Task brief. Lines of the data that contain the word "блинов" are the ones to copy.

Material to process: Begin

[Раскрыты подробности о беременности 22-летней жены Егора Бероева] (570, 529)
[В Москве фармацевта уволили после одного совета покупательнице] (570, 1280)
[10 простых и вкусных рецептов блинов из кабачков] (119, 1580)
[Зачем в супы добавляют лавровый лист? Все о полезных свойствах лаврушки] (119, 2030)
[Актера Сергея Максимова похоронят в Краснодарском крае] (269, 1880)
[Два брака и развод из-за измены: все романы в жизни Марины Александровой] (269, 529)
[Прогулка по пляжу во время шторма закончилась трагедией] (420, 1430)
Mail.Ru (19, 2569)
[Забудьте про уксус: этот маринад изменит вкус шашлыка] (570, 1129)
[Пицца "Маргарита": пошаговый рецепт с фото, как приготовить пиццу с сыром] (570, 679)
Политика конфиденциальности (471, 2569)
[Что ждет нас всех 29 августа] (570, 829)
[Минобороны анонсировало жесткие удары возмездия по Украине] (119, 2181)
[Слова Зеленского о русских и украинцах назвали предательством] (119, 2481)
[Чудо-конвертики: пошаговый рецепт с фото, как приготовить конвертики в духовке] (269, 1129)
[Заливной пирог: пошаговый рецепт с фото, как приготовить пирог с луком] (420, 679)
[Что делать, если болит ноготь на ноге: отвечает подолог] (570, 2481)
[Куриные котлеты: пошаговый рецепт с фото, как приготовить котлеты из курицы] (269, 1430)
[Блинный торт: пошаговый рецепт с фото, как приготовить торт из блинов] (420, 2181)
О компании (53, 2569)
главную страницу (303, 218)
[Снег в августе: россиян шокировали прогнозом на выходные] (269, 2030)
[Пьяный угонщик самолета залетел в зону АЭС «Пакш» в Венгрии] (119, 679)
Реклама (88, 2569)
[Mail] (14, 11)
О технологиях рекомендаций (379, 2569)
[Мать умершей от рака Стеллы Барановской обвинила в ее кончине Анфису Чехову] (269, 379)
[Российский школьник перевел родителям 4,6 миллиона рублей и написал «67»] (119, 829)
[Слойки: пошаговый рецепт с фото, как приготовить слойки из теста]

Material to process: End

Answer to the exercise.
[10 простых и вкусных рецептов блинов из кабачков] (119, 1580)
[Блинный торт: пошаговый рецепт с фото, как приготовить торт из блинов] (420, 2181)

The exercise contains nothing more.